Le gouvernement grec a renforcé depuis 2020 le contrôle aux frontières avec l’aide de Frontex et se félicite régulièrement d’avoir diminué de près de 80 % les flux migratoires vers les îles du nord de la mer Egée. « Parce que notre pays garde de manière très efficace les cinq îles de la mer Egée qui avaient été ciblées dans le passé et l’Evros [le fleuve, qui marque la frontière terrestre au nord de la Grèce] avec l’extension du mur, les trafiquants empruntent d’autres voies », explique Notis Mitarachi. La direction de la police portuaire grecque a informé la Commission européenne et Frontex de la reprise de cette route pour obtenir plus de soutiens.

Pour les défenseurs des droits de l’homme, le durcissement de la politique migratoire opéré par le gouvernement conservateur depuis plus d’un an ne peut que conduire à des nouvelles tragédies, obligeant les exilés à emprunter des routes plus périlleuses. « Les refoulements et les conditions d’accueil déplorables dans les camps sur les îles comme moyen de dissuasion n’ont que pour résultat de réduire les arrivées par les chemins les plus sûrs », constate Efi Latsoudi, de l’ONG Refugee Support Aegean.

« Stratégie systématique »

Tommy Olsen, fondateur de l’ONG norvégienne Aegean Boat Report, soutient qu’il existe « une stratégie systématique de pushbacks mise en place par le gouvernement grec qui conduit les réfugiés à emprunter d’autres voies vers l’Europe ». Il estime que « le nombre de refoulements effectué en 2021 est en augmentation, 622 cas impliquant 15 589 personnes alors qu’en 2020 il y en a eu 324 avec 9 741 réfugiés refoulés ». La Commission européenne a appelé Athènes à mettre en place un mécanisme indépendant pour enquêter sur ces violations aux frontières.
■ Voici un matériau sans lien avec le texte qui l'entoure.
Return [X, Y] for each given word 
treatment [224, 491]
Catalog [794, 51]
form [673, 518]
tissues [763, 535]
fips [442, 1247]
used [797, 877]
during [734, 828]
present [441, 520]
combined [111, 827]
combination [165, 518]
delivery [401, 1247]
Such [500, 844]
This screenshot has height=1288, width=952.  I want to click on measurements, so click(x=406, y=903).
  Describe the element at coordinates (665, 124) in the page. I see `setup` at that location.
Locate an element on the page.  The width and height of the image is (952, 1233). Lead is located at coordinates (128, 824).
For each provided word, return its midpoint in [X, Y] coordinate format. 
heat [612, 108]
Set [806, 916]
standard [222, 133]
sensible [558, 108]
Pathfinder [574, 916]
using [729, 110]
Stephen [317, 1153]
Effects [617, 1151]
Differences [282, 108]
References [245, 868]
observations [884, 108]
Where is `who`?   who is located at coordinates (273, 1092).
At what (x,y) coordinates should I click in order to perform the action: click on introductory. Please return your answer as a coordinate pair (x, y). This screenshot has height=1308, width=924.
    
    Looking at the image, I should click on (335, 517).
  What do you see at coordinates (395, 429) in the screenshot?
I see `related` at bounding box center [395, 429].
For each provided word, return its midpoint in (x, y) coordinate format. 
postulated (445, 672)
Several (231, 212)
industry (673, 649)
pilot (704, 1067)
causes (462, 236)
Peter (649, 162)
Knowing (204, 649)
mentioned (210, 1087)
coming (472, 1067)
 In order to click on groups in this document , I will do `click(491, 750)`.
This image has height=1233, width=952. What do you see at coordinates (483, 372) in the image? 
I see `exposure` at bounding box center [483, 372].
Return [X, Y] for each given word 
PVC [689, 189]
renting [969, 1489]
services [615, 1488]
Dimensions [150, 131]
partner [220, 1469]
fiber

Mais le gouvernement grec a toujours nié ces accusations.

Autre souci de taille pour M. Olsen, qui a peur que ces naufrages se multiplient : « Les ONG menant des opérations de secours en mer ne peuvent plus travailler comme avant. » En septembre, une nouvelle loi a en effet interdit aux ONG d’entreprendre des sauvetages en mer, à moins qu’elles ne travaillent en étroite collaboration avec les gardes-côtes. Le non-respect est passible d’une amende d’au moins 500 euros par participant, d’au moins 3 000 euros pour l’organisation et d’une peine de prison minimale pouvant aller jusqu’à un an.